*Activity:* Print exactly the lines from the one that contains "The width and height of the screenshot is (1192, 816)." through the final line of the entries below, both included, and nothing else; omit the pictures.

━━━━━━━━━━━━━━━━━━━━━━━━━━━━━━

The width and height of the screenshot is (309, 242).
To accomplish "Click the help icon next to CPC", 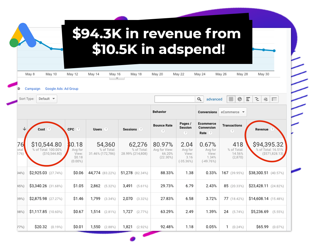I will click(78, 129).
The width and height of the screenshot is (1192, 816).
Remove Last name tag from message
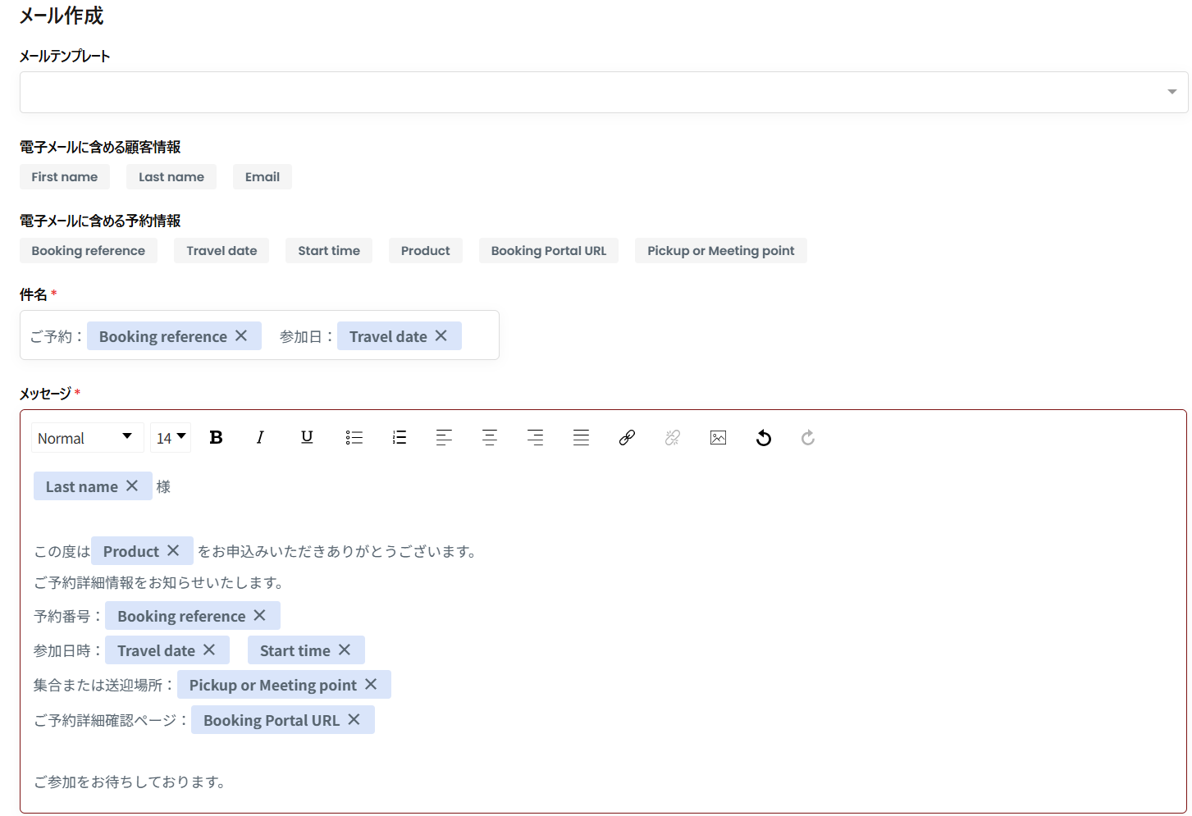132,486
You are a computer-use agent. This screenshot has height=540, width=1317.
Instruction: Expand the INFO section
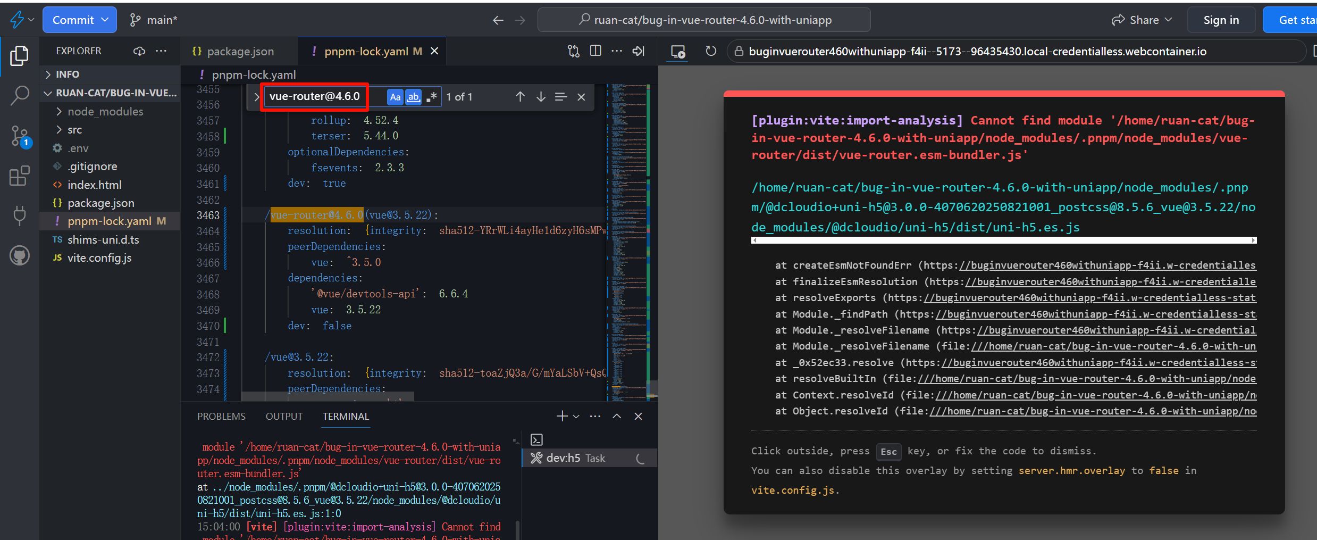pyautogui.click(x=68, y=74)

━━━━━━━━━━━━━━━━━━━━━━━━━━━━━━

*Exercise output:*
The width and height of the screenshot is (1192, 816).
Remove Last name tag from message
132,486
You are a computer-use agent. This screenshot has height=540, width=1317.
Instruction: Expand the INFO section
pyautogui.click(x=68, y=74)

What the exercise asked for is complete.